◆ Aim: Put each line of the entries below into a JSON list of strings, one string per line, skipping blank lines. Leave the pictures out.

━━━ Data provided

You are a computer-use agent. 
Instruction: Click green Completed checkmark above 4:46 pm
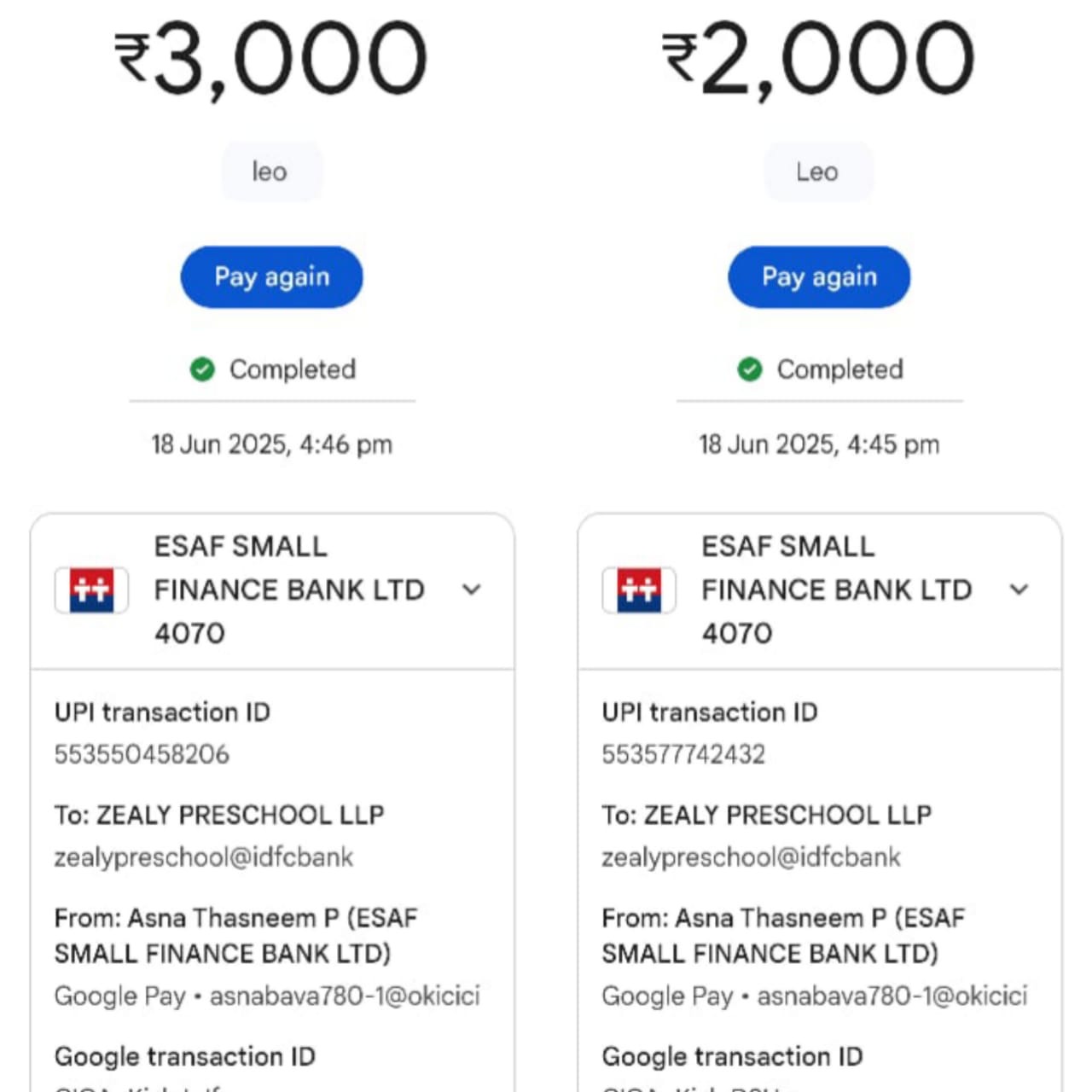(202, 369)
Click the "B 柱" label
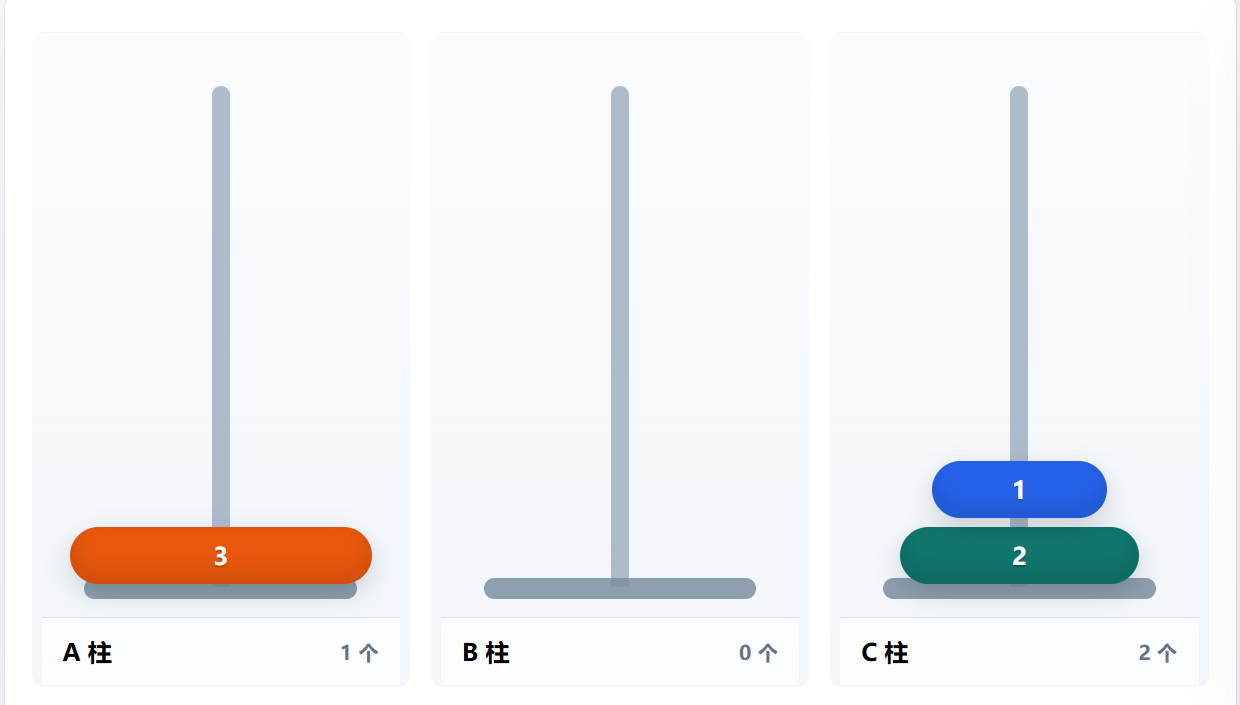The width and height of the screenshot is (1240, 705). (486, 653)
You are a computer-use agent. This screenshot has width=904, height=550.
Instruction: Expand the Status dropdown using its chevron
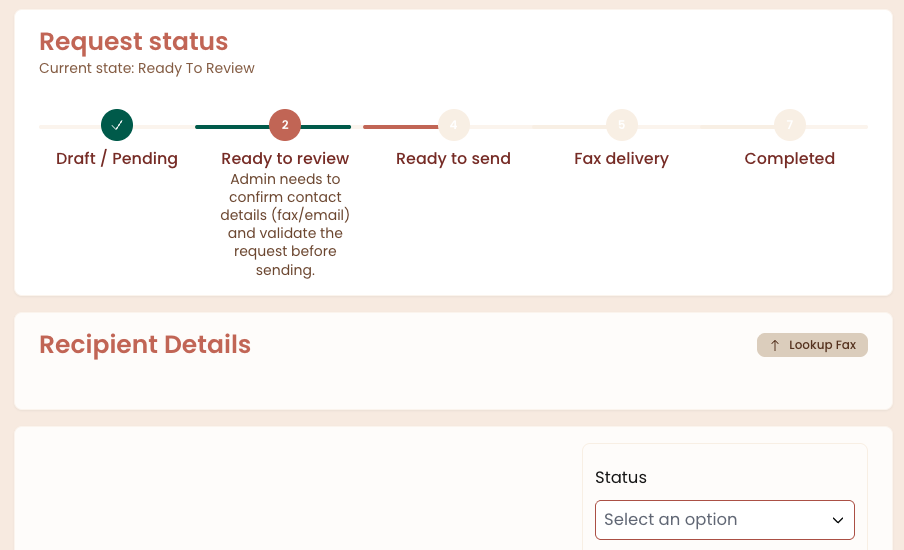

━━━━━━

◆ Solution for this exercise:
[
  "You are a computer-use agent. ",
  "Instruction: Click green Completed checkmark above 4:46 pm",
  "(202, 369)",
  "Click the \"B 柱\" label",
  "The width and height of the screenshot is (1240, 705). (486, 653)",
  "You are a computer-use agent. This screenshot has width=904, height=550.",
  "Instruction: Expand the Status dropdown using its chevron"
]